Whoopi Goldberg, D.L. Hughley starring in new CBS-NAACP programming
The new content unveiled Monday is the result of a production partnership that launched last year
CBS Studios and the NAACP provided details on Monday about the slate of Black-led content being developed in conjunction with the two parties’ production partnership, which officially launched a year ago.
The civil rights organization and the TV network tasked executive producer Sheila Ducksworth with leading their partnership team and developing more diverse programming back in Oct. 2020.
“This slate is highly indicative of the kind of fare that we’re looking to put forward, which is fresh and entertaining, with a strong point of view,” Ducksworth recently told Deadline. “We have been very fortunate to have several attachments that we think will really propel our projects in a big way.”

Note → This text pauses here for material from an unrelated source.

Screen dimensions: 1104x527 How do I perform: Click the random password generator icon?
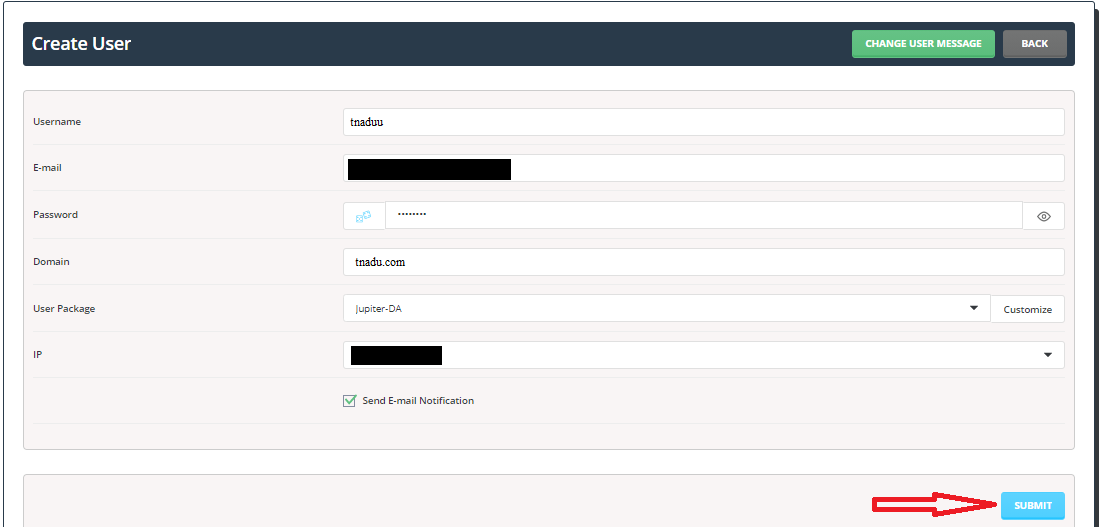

The five new shows, which have already been sold to various studios, include a Paramount+ reboot of the 1991 dramedy Soapdish with Whoopi Goldberg set to reprise her role as soap opera head writer Rose Schwartz. Jane the Virgin creator Jennie Snyder Urman serves as co-writer on the project, according to Deadline.
Fellow comedians D.L. Hughley and Earthquake will star separately in a pair of untitled autobiographical comedy series for Fox and CBS, the trade magazine reported.
Hughley’s show tells the real life-inspired tale of the comedian and radio show host as he balances his career with being a husband and father of an LGBTQ+ daughter, an autistic son living at home with his white girlfriend, and another shopaholic daughter with a penchant for using her dad’s credit card.
Earthquake’s CBS-acquired show centers on him juggling his comedy career, dating life and being a full-time father after his two kids move in with him.
Also in development are Construction, a Paramount+ drama inspired by Cheryl McKissack, the fifth-generation owner of the nation’s oldest Black woman-owned construction company, and Little Rock Nine, a project in the works for Apple TV+ and Kapital Entertainment.
The eight-part limited series tells the story of the nine Black children who integrated an Arkansas high school in 1957, per Deadline.
Ducksworth said her team has several more projects involving “big talent attachments” in the production pipeline.
“It’s representation at its best,” she told Deadline. “It’s showing different sides of life, different opinions, different types of people that there are, and that’s our goal for all of this: to have full inclusion of all different types of viewpoints in all that we do in a fun way.”